Em nome da equidade – ou seja, para proteger os alunos de escolas públicas estaduais, há uma mobilização nacional para adiar a data de realização do ENEM. Projeto de lei aprovado no Senado Federal, em 19 de fevereiro, tem grandes condições de ser aprovado também na Câmara dos Deputados. Na versão atual, o projeto só permite a realização de concursos seletivos para as universidades após a conclusão do ano letivo de 2020.
A causa é justa. A probabilidade de os alunos de escolas públicas estaduais terem piores condições de preparo e competição parece fora de questão. O estrago está feito. A questão é: a solução proposta resolve alguma coisa? Aumenta as chances de aprovação desses candidatos? E, se a resposta for negativa, há outras opções mais razoáveis? Examinamos questão a questão.
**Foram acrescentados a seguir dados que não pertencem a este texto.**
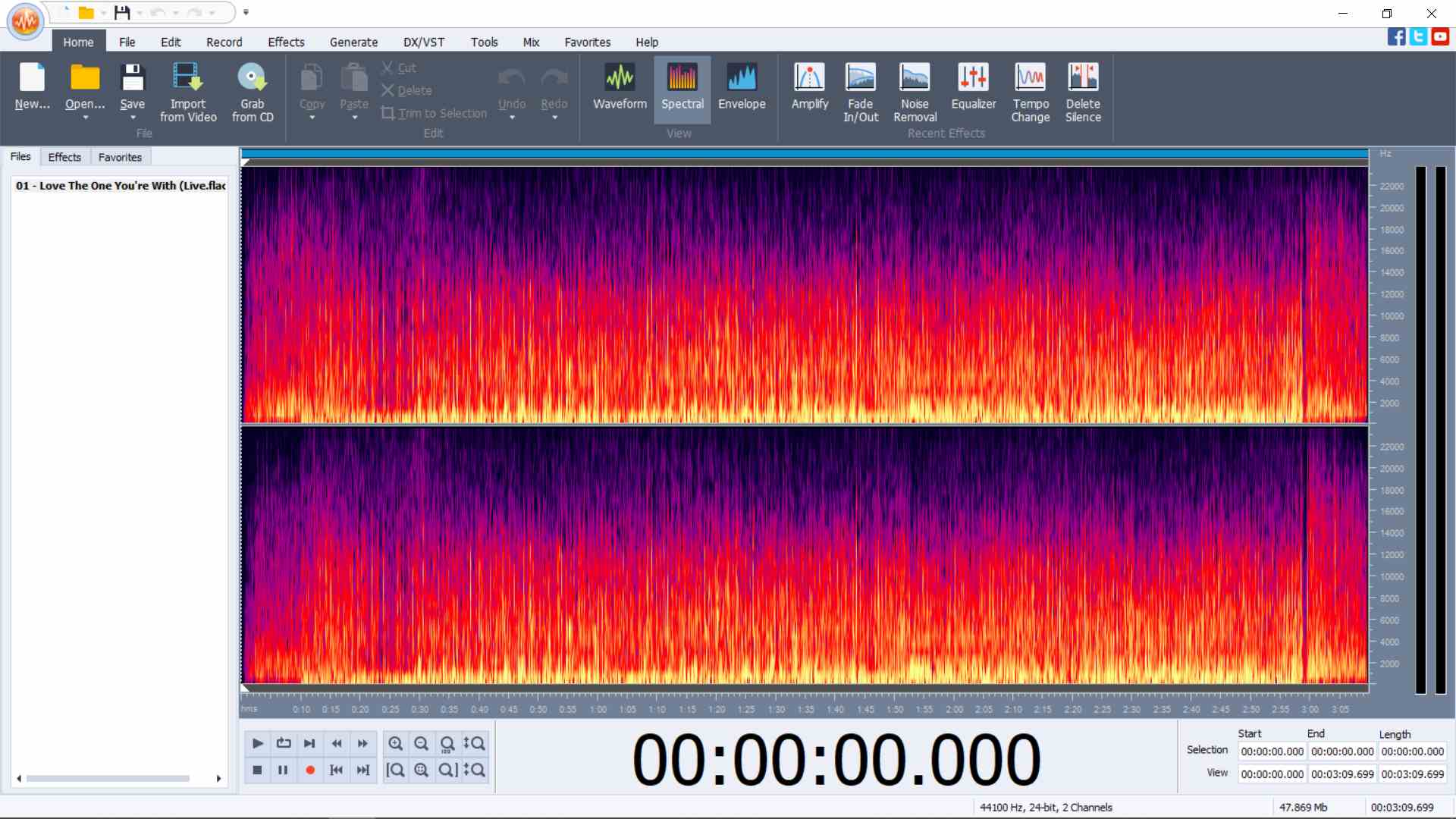This screenshot has width=1456, height=819.
Task: Expand the Open dropdown arrow
Action: [x=85, y=118]
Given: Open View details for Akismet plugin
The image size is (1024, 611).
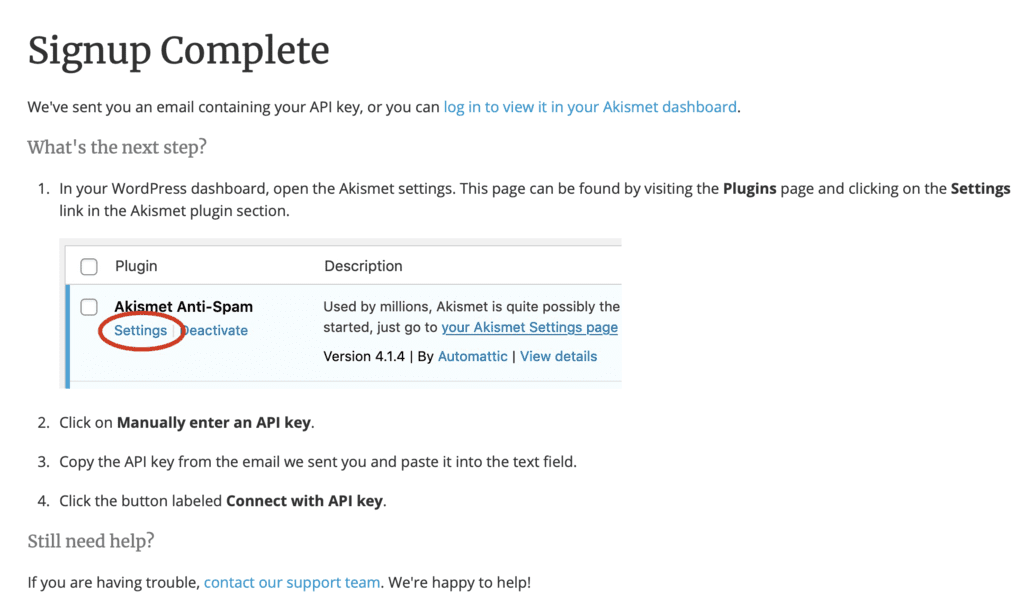Looking at the screenshot, I should (558, 356).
Primeira questão: dar mais tempo para concluir o ano letivo das escolas públicas também significa dar mais tempo para os alunos mais bem preparados se prepararem ainda mais. Quem o leitor acha que ganhará com o adiamento? Essa pergunta pode ser verificada empiricamente, mas, no momento, não temos os dados. Vale, então, usar a resposta honesta. E essa, possivelmente, indicará que, com o adiamento, os candidatos mais bem preparados terão mais chance de se preparar ainda mais. Portanto, apesar de reconhecer que alunos ficarão prejudicados, não é óbvio que adiar o exame vai ajudar quem precisa ser ajudado.
Segunda questão: se o problema é de inequidade, por que não questionar a legislação que permite, desde o início do ENEM, que um aluno refaça o exame em anos posteriores? Isso cria uma injustiça em relação às gerações presentes, pois o aluno do ano X vai concorrer com os de sua geração e os formados anteriores, que terão tido mais tempo para aprender. A resposta a essa pergunta ajuda também a responder a primeira: ou mais tempo não ajuda – e, então, não vale a pena prorrogar o ENEM – ou mais tempo ajuda, e, nesse caso, a medida terá efeito contrário ao pretendido.
Terceira questão: estabelecer que os exames de seleção só podem ser iniciados após a conclusão do ano letivo dará o poder de calendário para o estado que mais demorar para concluir o seu ano letivo de 2020. No mínimo cabe indagar se a medida é razoável.
Quarta questão: se o objetivo é evitar maiores injustiças, não haveria outros caminhos? Por exemplo, por que não estabelecer, mediante acerto com as Instituições públicas de ensino superior, uma regra para manter as cotas para os potenciais alunos cotistas no mesmo nível do ano anterior ou dos anos anteriores? Ou, no caso do FIES/PROUNI, ainda mais fácil, por que não alterar as regras de acesso de maneira a assegurar acesso proporcional aos alunos cotistas, reduzindo, se necessário, a barreira de entrada?
Emoção e compaixão fazem e devem fazer parte do processo de formulação de políticas públicas. Plebiscitos já são mais estranhos em casos como este, mas, a rigor, poderiam também servir como critério, desde que estabelecidos em bases democráticas, com todos os interessados tendo direito a voto. Esses são critérios democráticos e aceitáveis. Mas não necessariamente conduzem aos resultados almejados. Uma democracia madura deveria deixar algum espaço para o exercício da racionalidade.